3. I was taught to turn crosswind at 500'. CFIs on my BFRs seem to want me to climb to 800' or even TPA before turning.
-as was I.. however, I was recently corrected of this by our club's senior CFI group that the AIM 4-3-3 instructs turning crosswind 300' below TPA.. it's a nit pick, but that means at MYF I'm now turning crosswind at 1,100 instead of 900.. oddly enough I am often getting the "turn crosswind" from tower.. can't please everyone!
4. At uncontrolled fields, was taught to make radio calls on downwind and final. Now, they apparently want you to announce position on crosswind and base as well.

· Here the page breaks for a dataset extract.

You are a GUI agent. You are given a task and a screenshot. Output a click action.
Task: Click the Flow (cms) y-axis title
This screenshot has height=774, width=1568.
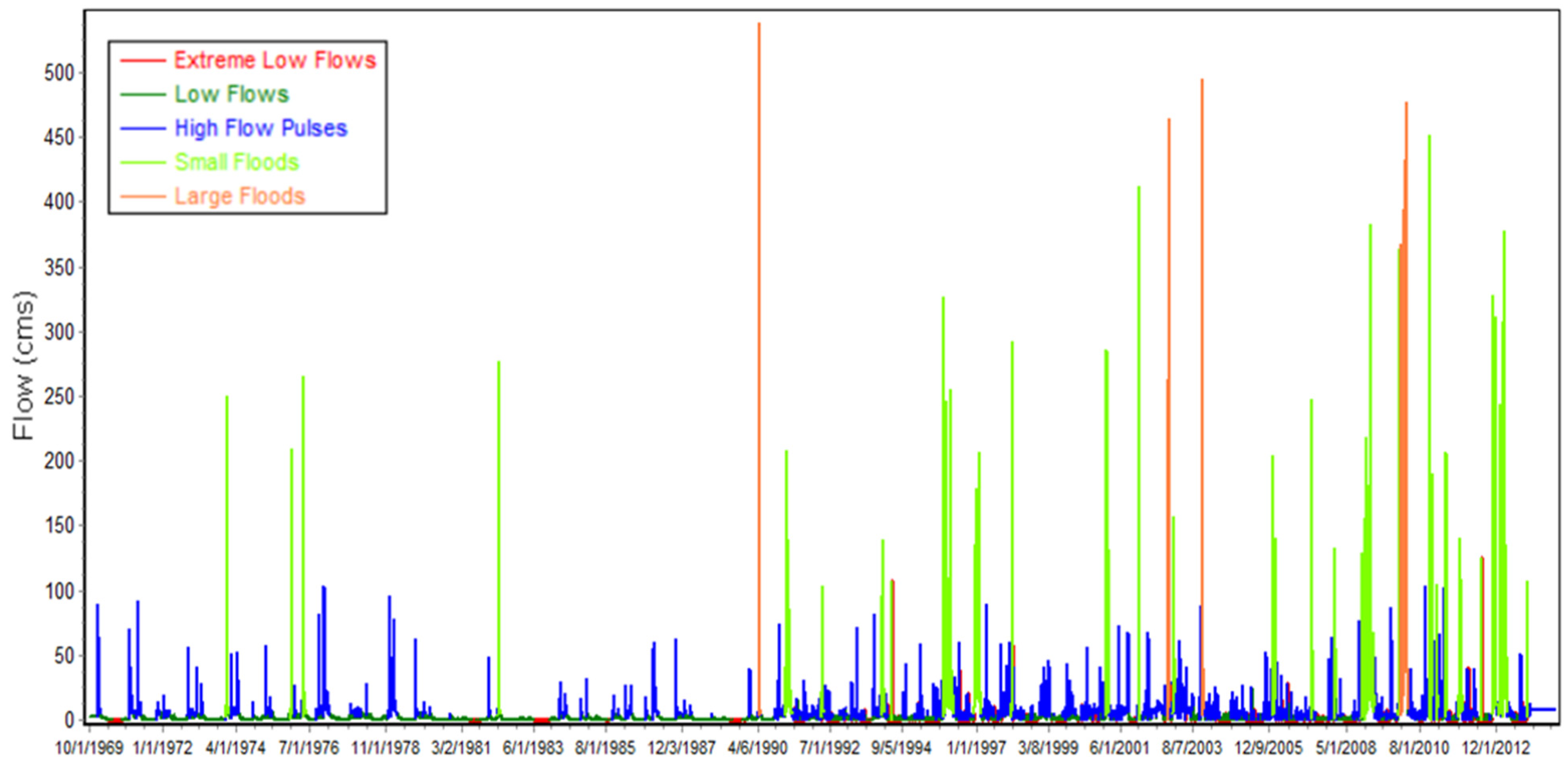click(25, 366)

-I was taught to announce 10 miles out, and then in all 'key phases', IE, upwind, crosswind, downwind, final. It's kind of a lot of talking but we have a few 'very' busy untowered fields here with a lot of student traffic, so the extra call outs are likely not a bad idea
**Something you didn't mention, that I am finding now, there's a much higher level of CYA and fear of litigation. While 'yes' a CFI is responsible for his student, err, learner, we can't control every possible reaction from a human. But this means, personally, that I think at least a few pilots are spending more time before solo, and before licensure, unnecessarily. There's a difference to "can this person safely and legally fly to the practice area and land in the pattern" vs "can this person execute every maneuver to at least PPL ACS standards" - but I digress on that front!